Abstract

Most conventional high energetic molecules contain nitro group that endows them with high sensitivities. To overcome this disadvantage, 11 novel bistetrazole-diolated anions were designed by inserting different bridges into the dihydroxylammonium 5,5′-bistetrazole-1,1′-diolate (TKX-50) framework. Forty-two energetic salts were formulated from the bistetrazole-diolated anions and ammonium-based cations, which were paired according to their thermal stability. Their crystal densities, heats of formation (HOFs), energetic properties, and impact sensitivity were predicted using density functional theory (DFT) and volume-based thermodynamics calculations (VBT). It is found that the introduction of the tetrazole ring to the bridge of bistetrazole diolate is the most efficient to get high density, while the introduction of the tetrazine ring as a bridge is a good choice in order to obtain excellent HOFs. However, azo group is more helpful to obtain good detonation properties due to its better oxygen balance, and its corresponding dihydroxylammonium salt exhibits better detonation performance (D = 9.41 km s−1 and P = 41.27 GPa) than TKX-50 (A3, D = 9.25 km s−1 and P = 39.53 GPa).
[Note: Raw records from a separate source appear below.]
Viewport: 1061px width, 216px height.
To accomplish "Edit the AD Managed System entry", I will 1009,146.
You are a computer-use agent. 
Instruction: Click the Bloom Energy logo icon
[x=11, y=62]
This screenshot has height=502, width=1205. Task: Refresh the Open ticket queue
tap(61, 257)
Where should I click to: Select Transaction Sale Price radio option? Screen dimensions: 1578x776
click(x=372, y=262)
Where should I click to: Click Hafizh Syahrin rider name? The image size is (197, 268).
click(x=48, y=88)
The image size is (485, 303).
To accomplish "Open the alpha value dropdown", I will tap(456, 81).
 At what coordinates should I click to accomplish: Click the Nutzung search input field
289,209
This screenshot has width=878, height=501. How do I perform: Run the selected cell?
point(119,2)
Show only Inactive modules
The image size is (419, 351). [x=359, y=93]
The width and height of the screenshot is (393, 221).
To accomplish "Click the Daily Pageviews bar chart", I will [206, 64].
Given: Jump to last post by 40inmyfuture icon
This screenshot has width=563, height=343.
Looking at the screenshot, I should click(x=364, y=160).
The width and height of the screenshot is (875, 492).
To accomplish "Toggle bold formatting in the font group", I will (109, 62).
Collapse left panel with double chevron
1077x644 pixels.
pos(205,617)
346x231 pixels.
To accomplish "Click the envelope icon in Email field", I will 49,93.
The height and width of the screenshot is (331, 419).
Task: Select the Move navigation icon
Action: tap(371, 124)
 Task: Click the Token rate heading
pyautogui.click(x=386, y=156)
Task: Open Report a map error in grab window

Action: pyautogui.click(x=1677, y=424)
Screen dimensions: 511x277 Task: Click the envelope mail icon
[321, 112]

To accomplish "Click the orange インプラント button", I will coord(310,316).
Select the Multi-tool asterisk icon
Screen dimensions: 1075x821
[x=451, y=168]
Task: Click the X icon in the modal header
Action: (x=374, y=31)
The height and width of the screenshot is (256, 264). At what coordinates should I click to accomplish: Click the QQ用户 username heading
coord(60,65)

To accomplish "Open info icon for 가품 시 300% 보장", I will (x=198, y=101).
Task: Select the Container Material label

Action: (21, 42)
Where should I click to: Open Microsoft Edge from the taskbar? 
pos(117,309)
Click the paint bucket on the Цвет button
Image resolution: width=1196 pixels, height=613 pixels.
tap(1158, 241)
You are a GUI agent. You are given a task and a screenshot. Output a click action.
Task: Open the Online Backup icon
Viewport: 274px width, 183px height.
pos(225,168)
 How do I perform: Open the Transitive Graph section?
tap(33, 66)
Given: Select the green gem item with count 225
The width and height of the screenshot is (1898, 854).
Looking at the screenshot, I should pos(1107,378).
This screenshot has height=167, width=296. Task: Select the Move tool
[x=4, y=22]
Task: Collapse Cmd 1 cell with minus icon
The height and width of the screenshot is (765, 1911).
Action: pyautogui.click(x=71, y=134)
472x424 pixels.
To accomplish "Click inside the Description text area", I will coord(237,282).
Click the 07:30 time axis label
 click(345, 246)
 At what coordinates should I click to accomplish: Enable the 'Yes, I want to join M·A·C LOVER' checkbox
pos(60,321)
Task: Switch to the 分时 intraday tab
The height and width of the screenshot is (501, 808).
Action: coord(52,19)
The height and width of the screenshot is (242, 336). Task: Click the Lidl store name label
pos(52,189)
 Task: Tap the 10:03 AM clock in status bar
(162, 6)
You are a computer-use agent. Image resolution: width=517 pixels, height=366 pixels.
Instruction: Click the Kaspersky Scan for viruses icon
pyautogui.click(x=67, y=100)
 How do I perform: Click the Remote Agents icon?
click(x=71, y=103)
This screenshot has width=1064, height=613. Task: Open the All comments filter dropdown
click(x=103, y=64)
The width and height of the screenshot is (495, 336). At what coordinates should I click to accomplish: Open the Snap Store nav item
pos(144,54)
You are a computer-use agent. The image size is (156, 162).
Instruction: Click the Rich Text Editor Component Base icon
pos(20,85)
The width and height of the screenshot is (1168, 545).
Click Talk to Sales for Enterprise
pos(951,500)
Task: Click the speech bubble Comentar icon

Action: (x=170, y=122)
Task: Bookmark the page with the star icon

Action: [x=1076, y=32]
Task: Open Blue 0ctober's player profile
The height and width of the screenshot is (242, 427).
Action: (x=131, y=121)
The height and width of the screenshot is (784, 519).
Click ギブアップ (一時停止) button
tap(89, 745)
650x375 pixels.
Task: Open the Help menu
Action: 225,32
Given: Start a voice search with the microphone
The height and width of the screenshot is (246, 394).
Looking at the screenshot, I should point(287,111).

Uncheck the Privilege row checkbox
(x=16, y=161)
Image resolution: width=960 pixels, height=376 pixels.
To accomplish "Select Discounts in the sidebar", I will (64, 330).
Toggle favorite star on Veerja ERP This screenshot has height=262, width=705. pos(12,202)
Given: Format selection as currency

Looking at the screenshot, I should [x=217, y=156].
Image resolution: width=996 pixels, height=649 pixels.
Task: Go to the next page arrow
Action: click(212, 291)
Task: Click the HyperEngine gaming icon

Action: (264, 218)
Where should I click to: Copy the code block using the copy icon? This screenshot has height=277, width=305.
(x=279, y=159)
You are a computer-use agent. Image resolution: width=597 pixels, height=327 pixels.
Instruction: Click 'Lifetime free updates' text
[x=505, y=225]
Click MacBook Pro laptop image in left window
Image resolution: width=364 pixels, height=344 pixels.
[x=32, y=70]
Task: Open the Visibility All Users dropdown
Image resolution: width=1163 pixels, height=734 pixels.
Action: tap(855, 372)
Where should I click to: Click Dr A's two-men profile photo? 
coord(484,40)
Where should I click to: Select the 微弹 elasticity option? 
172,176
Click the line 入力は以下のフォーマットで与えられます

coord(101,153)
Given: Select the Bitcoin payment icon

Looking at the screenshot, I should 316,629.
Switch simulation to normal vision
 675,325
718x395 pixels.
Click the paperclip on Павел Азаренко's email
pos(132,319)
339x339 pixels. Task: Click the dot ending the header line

Therein, 18 energetic salts are endowed with better detonation properties and much lower sensitivity than the commonly used 1,3,5-trinitro-1,3,5-triazacyclohexane (RDX). The construction of the non-nitro energetic anions like bistetrazole diolate and oxygenated cation like hydroxylammonium is a potential efficient way for screening out the high energy density materials (HEDMs) with low sensitivity.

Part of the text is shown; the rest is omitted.